High-density lipoprotein mass, cholesteryl ester transport protein, and macrophage reverse cholesterol transport: from the bedside back to the bench

Yishai Levy

Department Medicine D Lipid Disorders Clinic Rambam Health Care Campus Bat Galim, P.O. Box 31096 Haifa 35254 Israel and The Ruth and Bruce Rappaport Faculty of Medicine Technion – Institute of Technology, Efron St. P.O. Box 9649, Bat Galim Haifa 31096 Israel

Corresponding author. Tel: +972 4 854 2263; fax: +972 4 854 3286. E-mail address: ys_levy{at}rambam.health.gov.il

In December 2006, the ILLUMINATE study was unexpectedly terminated because of excess mortality in the treatment group.
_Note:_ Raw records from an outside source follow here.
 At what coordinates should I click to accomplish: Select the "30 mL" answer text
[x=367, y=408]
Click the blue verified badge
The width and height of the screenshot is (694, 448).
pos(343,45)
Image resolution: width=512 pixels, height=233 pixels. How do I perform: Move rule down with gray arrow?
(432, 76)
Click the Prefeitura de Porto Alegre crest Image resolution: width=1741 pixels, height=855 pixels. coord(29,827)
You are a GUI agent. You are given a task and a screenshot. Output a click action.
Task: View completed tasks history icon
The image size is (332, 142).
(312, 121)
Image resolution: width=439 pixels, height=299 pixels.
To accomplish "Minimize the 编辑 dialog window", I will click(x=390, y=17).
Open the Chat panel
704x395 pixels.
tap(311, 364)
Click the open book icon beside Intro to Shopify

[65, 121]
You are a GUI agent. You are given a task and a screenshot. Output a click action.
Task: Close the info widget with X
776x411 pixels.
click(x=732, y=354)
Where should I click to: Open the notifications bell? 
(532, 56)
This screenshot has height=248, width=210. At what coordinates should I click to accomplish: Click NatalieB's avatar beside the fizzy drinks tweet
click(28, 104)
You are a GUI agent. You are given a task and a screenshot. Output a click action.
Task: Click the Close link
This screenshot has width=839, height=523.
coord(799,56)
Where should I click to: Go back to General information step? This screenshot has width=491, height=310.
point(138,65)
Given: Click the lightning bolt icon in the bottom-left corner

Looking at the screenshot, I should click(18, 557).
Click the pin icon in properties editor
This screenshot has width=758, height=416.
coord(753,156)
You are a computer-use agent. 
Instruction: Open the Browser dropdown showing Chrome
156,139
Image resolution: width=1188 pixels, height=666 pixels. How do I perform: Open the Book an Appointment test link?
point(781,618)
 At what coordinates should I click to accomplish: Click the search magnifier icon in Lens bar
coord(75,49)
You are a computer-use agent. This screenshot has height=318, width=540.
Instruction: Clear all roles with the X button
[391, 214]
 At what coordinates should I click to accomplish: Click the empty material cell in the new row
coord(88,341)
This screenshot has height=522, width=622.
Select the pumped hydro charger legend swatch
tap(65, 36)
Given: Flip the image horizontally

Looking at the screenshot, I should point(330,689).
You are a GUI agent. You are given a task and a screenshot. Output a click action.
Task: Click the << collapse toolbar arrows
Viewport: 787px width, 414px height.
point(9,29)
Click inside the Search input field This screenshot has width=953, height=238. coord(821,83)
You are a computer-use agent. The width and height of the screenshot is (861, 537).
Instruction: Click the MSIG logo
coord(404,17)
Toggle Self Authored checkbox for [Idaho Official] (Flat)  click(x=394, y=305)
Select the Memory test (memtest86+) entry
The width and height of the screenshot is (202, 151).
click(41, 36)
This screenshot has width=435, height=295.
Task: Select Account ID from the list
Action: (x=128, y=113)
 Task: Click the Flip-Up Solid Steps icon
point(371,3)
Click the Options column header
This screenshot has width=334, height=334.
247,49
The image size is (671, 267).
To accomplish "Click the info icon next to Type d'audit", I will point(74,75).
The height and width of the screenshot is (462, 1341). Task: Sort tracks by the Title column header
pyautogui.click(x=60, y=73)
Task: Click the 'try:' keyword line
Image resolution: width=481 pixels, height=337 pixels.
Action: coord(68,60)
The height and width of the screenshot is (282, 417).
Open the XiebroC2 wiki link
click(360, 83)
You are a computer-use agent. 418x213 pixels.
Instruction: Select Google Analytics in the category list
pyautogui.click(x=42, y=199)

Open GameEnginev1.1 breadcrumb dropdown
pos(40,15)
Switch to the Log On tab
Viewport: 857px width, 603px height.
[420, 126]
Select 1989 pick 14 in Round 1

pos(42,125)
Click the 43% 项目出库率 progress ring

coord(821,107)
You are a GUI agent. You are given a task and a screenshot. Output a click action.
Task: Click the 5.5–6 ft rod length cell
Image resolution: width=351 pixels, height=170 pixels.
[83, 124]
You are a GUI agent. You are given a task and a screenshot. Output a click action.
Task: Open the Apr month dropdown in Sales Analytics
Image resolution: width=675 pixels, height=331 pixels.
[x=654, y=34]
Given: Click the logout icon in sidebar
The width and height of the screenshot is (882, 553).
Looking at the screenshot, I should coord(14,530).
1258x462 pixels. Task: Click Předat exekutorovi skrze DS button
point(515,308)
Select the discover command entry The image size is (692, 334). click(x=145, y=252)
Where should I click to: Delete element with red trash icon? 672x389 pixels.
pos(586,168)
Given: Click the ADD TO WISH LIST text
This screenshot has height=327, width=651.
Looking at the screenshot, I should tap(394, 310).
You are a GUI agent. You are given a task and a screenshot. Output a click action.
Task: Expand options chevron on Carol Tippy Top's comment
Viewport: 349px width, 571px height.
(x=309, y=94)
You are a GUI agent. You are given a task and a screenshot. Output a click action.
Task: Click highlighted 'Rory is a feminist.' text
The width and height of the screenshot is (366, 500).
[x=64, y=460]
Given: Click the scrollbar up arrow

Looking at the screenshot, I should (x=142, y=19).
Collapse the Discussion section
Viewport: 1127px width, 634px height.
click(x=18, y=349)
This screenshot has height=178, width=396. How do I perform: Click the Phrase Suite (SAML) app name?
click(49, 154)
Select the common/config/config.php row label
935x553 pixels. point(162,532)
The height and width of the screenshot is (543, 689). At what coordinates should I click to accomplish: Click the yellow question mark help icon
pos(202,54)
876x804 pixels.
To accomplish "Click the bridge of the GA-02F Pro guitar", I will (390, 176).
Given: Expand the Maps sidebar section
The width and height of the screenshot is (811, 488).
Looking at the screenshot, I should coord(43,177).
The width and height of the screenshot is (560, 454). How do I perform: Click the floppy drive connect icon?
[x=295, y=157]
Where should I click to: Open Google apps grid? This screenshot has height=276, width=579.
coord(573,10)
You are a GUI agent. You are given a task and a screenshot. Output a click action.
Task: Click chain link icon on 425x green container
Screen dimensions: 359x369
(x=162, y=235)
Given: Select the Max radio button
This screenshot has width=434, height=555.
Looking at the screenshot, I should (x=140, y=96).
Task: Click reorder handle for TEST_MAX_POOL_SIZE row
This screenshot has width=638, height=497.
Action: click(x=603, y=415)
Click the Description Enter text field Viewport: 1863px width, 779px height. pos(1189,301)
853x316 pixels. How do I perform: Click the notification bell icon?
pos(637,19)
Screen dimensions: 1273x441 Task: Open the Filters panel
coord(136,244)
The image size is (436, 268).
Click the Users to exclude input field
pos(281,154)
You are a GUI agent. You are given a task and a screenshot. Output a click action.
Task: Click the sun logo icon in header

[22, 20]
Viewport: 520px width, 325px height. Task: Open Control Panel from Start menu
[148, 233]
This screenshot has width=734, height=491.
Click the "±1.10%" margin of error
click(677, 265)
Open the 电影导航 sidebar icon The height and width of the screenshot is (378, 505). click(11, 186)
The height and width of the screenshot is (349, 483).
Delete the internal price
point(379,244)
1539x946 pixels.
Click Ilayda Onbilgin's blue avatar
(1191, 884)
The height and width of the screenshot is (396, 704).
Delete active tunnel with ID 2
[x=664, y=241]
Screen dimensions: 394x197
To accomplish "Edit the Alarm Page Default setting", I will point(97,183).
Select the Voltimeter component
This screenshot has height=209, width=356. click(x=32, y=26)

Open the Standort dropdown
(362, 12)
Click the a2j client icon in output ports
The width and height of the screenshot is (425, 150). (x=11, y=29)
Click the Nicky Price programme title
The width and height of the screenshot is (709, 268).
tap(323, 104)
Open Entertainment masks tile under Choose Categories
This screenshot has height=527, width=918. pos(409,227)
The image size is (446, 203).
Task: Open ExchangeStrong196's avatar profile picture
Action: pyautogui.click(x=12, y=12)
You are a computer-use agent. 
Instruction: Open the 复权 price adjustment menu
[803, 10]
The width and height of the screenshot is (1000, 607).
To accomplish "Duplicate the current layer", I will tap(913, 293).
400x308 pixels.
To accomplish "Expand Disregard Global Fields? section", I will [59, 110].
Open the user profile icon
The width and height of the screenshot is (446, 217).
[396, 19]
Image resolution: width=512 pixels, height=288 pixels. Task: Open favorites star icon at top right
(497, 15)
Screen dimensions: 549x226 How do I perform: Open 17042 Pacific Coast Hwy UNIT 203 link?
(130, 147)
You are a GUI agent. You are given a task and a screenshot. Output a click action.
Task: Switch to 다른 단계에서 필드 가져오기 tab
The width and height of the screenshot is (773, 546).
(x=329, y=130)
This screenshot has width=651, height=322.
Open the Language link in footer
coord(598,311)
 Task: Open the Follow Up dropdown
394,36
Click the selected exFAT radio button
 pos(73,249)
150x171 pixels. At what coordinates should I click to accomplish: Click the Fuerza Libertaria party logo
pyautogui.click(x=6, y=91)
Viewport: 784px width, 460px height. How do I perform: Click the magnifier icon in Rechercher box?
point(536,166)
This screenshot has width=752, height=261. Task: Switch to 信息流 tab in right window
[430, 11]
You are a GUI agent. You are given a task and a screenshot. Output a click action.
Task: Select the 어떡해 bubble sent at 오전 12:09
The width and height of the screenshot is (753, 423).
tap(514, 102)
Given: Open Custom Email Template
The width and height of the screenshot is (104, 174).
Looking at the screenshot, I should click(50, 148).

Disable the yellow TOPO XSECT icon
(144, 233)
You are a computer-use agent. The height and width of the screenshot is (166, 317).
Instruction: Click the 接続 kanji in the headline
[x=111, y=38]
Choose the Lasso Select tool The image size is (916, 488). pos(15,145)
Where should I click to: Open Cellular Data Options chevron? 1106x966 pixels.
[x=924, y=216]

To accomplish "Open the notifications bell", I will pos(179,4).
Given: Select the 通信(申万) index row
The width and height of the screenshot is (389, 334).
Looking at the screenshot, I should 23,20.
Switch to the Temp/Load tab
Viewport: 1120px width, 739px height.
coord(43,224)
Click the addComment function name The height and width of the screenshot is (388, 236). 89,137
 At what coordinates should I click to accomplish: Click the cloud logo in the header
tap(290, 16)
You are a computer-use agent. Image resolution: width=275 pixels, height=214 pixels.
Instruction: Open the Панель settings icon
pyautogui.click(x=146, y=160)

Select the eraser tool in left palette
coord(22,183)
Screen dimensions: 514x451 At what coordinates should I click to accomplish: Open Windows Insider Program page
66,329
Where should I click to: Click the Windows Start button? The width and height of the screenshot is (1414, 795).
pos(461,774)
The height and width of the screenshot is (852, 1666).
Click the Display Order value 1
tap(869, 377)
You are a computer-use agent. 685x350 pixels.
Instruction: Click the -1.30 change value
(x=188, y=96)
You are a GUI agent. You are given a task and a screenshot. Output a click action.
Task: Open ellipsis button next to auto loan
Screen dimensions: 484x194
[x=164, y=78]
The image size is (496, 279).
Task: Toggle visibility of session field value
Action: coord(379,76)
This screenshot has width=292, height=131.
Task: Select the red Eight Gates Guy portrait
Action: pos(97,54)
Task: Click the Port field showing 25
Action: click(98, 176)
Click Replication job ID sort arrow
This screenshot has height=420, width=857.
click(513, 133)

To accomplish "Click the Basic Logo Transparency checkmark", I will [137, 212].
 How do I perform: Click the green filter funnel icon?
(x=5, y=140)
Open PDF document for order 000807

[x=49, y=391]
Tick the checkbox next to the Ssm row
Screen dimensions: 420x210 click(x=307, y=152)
In this study, which enrolled more than 15 000 patients, the leading cholesteryl ester transport protein (CETP) inhibitor Torcetrapib, plus Atorvastatin, was compared with Atorvastatin plus placebo in a high cardiovascular risk population. An impressive response with a 72.1% increase in high-density lipoprotein (HDL)–cholesterol accompanied by a 24.9% decrease in low-density lipoprotein (LDL)–cholesterol was demonstrated. However, a 25% increased rate of cardiovascular events and a 40% increase in cardiovascular death occurred, and mortality due to noncardiovascular events was doubled.¹ Other trials failed to show any benefit of Torcetrapib in the postponement of atherosclerosis in the common carotid² and coronary arteries.³ Off-target effects of CETP inhibition were demonstrated and thorough discussions of cholesterol metabolism followed.^4,5 In effect, the ILLUMINATE study brought a dramatic end to three decades of enthusiasm about the ‘Gordian knot’ between the unlimited protection of high HDL mass, measured by its cholesterol content, against cardiovascular events. Also, the traditional assumption that HDL elevation, such as in the case of CETP inhibition, will lead to the same protective effect was seriously challenged.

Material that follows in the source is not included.